CAD Daily Updates

17 October 2017

The Canadian dollar has been disappointing for the last two sessions. After failing to stay below 1.25, USD/CAD is now trading above 1.2540. The Bank of Canada's Business Outlook Survey results were below expectations. After rising to 2.81 in the last quarter, the latest quarter fell to 0.86. We have previously suggested that Canada's economic growth was set to slow from very high growth rates earlier this year. The currency is also suffering given the rising risk from NAFTA negotiations. Given Trump's 'America First' policies, the US is looking to increase US content in auto manufacturing to 50% (from current 62.5% 'North American' requirements). Given the risk that the White House could simply walk away from the deal, the loonie is likely to be weighed down by political uncertainty. 

USD/CAD is now trading just above 1.2540. The euro is down slightly against the Canadian dollar this morning, with EUR/CAD above 1.4750. Lastly, the pound is also up against the Canadian dollar, with GBP/CAD trading above 1.6660. 

This is pretty light week for economic data from Canada. Monday's Bank of Canada’s Business Outlook Survey showed much lower growth expectations (0.86 current vs. 2.81 previous). On Friday, we’ll retail sales numbers and consumer price index figures. Given that inflation remains below the BoC’s target, inflation expectations remain muted. Last week, housing data mostly disappointed, with new build permits and new house prices below expectations.
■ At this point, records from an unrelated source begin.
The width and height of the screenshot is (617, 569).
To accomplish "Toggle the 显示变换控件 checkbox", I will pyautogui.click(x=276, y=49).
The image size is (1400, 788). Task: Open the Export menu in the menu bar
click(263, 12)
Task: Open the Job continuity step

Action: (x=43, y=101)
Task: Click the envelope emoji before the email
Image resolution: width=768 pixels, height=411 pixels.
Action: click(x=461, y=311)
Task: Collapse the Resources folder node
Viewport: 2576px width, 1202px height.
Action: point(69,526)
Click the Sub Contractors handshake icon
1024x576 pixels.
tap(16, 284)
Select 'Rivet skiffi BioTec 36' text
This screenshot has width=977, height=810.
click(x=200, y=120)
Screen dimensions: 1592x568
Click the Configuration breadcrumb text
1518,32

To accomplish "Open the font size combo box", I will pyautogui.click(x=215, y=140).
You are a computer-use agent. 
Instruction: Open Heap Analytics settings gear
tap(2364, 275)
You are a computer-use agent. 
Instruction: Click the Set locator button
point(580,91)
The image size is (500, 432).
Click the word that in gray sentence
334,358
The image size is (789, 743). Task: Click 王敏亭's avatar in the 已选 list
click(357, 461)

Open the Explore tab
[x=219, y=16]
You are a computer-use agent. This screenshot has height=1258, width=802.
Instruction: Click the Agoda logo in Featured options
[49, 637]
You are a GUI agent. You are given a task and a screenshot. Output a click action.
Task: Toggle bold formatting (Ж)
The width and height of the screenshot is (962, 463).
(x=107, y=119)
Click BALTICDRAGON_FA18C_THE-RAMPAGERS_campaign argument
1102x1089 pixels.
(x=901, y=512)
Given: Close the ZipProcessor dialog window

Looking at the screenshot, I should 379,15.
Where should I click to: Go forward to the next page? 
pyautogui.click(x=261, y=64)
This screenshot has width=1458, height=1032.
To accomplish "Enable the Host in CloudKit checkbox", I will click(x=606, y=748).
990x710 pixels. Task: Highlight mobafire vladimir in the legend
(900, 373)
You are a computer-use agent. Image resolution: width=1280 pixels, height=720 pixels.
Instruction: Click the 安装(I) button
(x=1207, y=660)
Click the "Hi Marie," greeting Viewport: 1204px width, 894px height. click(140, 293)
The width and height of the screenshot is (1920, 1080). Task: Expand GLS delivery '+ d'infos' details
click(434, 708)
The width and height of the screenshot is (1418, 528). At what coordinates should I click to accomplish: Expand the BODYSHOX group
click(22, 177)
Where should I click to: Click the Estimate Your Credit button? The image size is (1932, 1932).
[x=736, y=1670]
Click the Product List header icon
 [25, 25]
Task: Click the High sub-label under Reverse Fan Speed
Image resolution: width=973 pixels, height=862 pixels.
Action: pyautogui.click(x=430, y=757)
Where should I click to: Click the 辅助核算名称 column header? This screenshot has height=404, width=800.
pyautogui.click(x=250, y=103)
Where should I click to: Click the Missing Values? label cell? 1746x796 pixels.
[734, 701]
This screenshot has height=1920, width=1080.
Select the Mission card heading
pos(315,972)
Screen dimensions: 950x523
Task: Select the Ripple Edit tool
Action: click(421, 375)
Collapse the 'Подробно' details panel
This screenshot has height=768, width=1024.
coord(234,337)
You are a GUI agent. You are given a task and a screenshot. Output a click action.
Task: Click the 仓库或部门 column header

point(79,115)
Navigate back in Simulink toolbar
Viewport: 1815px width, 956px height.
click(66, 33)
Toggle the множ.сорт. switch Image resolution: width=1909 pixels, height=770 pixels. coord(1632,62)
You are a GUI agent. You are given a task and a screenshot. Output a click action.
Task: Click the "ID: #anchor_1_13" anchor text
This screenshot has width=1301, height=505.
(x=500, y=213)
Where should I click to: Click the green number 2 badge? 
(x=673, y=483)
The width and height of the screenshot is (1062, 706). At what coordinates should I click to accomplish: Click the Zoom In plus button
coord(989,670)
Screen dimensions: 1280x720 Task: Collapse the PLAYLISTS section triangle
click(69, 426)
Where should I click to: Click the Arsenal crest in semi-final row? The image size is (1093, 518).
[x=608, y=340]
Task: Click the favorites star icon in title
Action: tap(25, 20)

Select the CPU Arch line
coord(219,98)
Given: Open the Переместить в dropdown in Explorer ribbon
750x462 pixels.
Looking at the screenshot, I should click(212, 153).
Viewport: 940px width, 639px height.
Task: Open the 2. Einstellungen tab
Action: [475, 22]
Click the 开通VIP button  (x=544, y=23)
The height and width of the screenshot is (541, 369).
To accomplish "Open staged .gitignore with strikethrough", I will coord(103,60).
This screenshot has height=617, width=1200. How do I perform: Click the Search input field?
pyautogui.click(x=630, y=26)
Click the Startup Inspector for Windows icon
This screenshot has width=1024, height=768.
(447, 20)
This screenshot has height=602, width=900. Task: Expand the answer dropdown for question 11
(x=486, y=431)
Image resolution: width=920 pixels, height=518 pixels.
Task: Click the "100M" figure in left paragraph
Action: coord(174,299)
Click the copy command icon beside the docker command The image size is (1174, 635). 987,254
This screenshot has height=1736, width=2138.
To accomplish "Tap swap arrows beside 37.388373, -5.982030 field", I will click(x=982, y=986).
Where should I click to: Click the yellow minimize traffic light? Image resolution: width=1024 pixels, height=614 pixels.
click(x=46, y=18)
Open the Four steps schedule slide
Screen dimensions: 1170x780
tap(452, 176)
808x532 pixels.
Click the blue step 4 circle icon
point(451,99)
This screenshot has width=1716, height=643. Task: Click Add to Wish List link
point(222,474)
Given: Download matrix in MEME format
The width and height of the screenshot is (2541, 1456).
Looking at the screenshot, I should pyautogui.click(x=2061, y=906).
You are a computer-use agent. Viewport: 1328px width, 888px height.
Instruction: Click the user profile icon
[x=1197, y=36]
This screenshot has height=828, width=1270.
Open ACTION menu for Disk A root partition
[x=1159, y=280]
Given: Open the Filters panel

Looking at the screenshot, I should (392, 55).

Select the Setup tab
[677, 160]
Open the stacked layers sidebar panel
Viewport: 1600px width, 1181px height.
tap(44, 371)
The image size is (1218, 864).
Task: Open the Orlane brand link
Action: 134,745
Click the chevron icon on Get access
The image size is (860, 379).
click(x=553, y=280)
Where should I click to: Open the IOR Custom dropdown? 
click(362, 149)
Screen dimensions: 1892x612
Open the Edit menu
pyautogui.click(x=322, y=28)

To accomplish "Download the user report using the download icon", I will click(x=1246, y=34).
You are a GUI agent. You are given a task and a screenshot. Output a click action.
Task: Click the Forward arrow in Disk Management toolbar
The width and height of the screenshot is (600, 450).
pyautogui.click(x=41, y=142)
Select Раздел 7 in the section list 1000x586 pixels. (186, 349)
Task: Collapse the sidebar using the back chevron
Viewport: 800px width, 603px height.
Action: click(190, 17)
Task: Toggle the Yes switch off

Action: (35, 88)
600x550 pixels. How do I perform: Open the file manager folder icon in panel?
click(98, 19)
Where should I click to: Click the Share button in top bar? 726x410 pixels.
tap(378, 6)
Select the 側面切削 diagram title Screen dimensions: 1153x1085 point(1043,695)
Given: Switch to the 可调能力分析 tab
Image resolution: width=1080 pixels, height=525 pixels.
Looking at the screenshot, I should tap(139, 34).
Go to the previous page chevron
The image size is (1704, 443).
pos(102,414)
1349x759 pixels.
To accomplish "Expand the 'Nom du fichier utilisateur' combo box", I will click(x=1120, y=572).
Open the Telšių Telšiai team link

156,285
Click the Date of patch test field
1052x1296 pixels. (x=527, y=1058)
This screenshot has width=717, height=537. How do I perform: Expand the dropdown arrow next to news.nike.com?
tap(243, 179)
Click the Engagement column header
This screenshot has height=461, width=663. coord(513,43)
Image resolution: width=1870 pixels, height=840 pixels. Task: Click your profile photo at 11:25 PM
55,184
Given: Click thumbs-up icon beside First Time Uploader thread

After a small rebound in the second week of October, we are now neutral on the medium-term outlook for the Canadian dollar. As recent news from Canada has been limited, the currency has done well primarily thanks to relative weakness in the US dollar. Earlier, the loonie was weakening on lower interest rate hike expectations following comments from the Bank of Canada. While the loonie was in overbought conditions in September, the currency has since re-entered normal trading conditions. This is based on various technical indicators on a weekly chart of the Canadian dollar currency index.